Je suis là pour les aider à raccommoder, à découdre et recoudre des nœuds. Qui ne se voient pas ; en apparence. Regarder, observer, écouter, humer, marcher, ressentir pour découvrir l’histoire qui m’a été par ailleurs contée. Ici même, les mots prennent corps, tout comme les maux. Au-delà de cette réalité en apparence bien huilée, comme cette photo de famille prise l’été, où tout le monde sourit bien bronzé, j’entrevois ce qui ne se voit pas, ce qui ne se dit pas. Les mauvais pas dans les départs comme dans les arrivées. Les « bonjour » qui sonnent comme des « au revoir ». Les trous, les déchirures, les retours en arrière et les marches en avant, les points manquants. Ce qui, en d’autres termes, correspond aux maladresses, aux petites phrases assassines, au manque ou à l’absence de communication ou de reconnaissance, au manque de considération, aux faux semblants… Flou artistique sur tout ce qui ne rentre pas dans les mails, les tableaux Excel et les PowerPoint. Au contraire, ce qui s’inscrit et se grave, parfois profondément dans les cœurs pour laisser place aux rancœurs, à donner parfois des hauts le cœur.

Prendre le temps. D’être ensemble et de se dire. De se rencontrer. Tout ce qui en apparence semble aller à l’encontre de l’efficacité et de la rentabilité. Prendre le temps de se regarder, de se parler en face à face, de s’estimer et de se pardonner pour les rendez-vous manqués.

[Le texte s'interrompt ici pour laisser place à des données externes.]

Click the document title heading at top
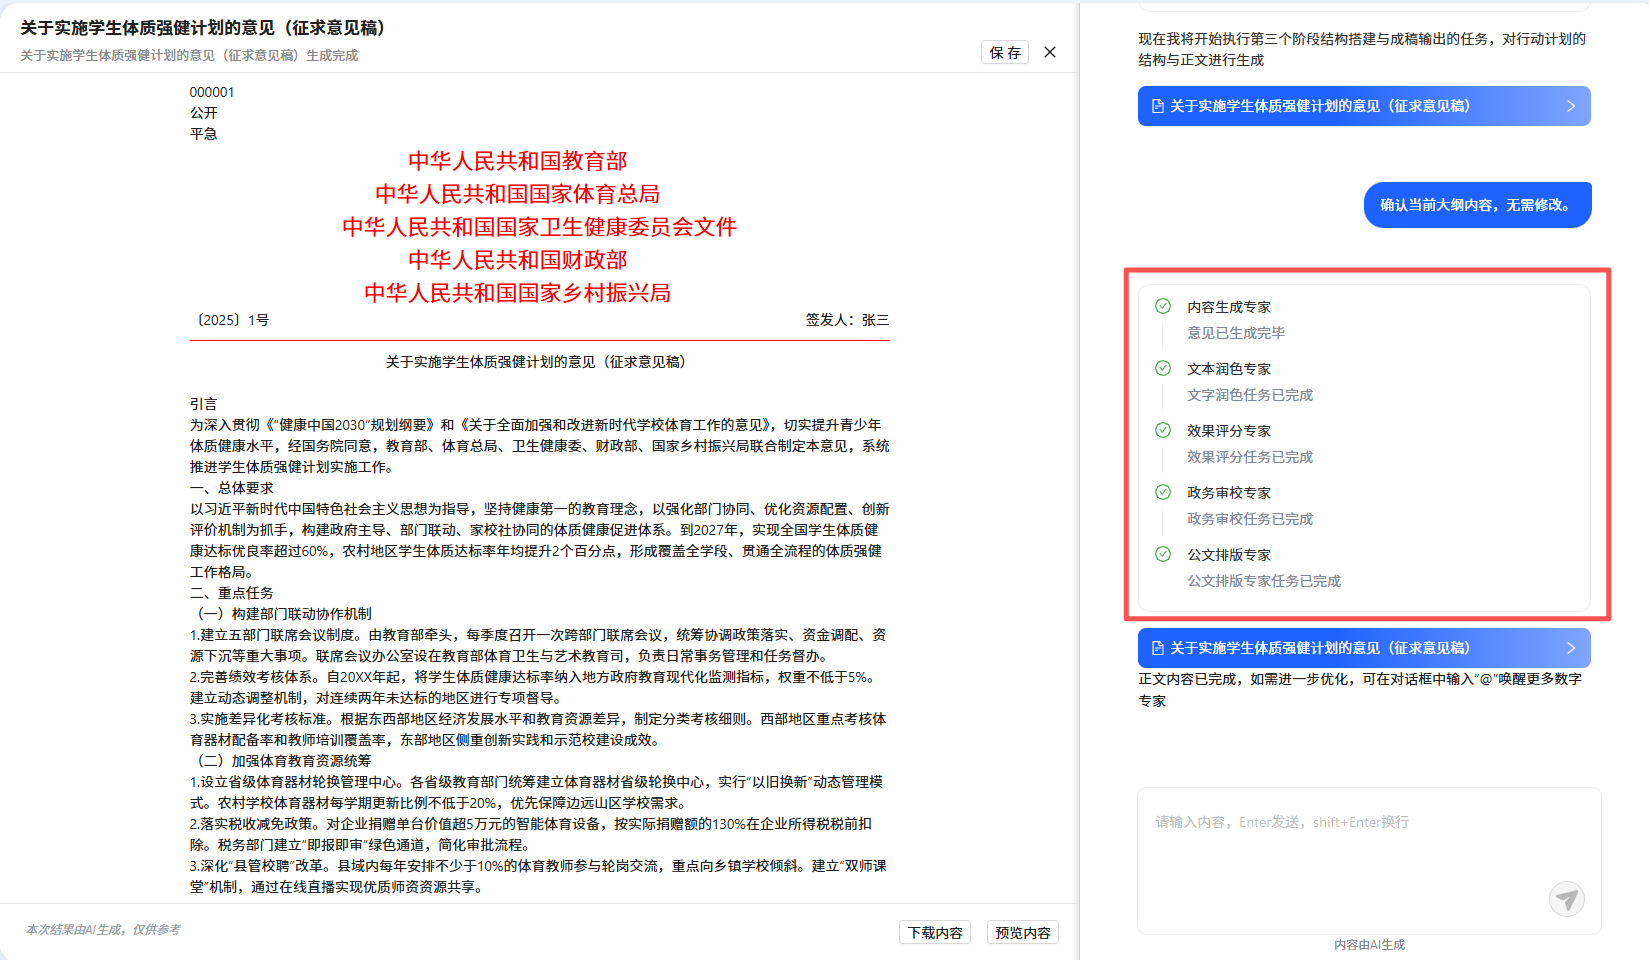The width and height of the screenshot is (1649, 960). pyautogui.click(x=203, y=28)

Prendre le temps de se reconnaître, d’être simplement humain. Cela semble tellement simple. Et pourtant, c’est tellement compliqué de briser les barrières de la peur.

« Mais à quoi ça sert ? » disent-ils. J’aide les regards et les cœurs à s’ouvrir pour vider les rancœurs et remplacer la méfiance par ma confiance. J’aide à assainir les fondations pour permettre de nouvelles constructions. Je recouds l’invisible. Ou plutôt, j’aide à recoudre l’invisible. Afin que chacun et chacune puisse participer à rénover la « maison » au sein de laquelle on aime travailler, avec passion s’il le faut. Et ainsi mieux l’habiter. Je suis là comme un tuteur destiné à rappeler l’essentiel du bien vivre et du bien à être ensemble. Pour soi, pour l’autre, pour l’entreprise.

Elle est là, ma mission. Être une « passeuse » qui aide à restaurer une humanité abîmée, au cœur de la cité, là où « efficacité » a pris le pas sur « aimer ».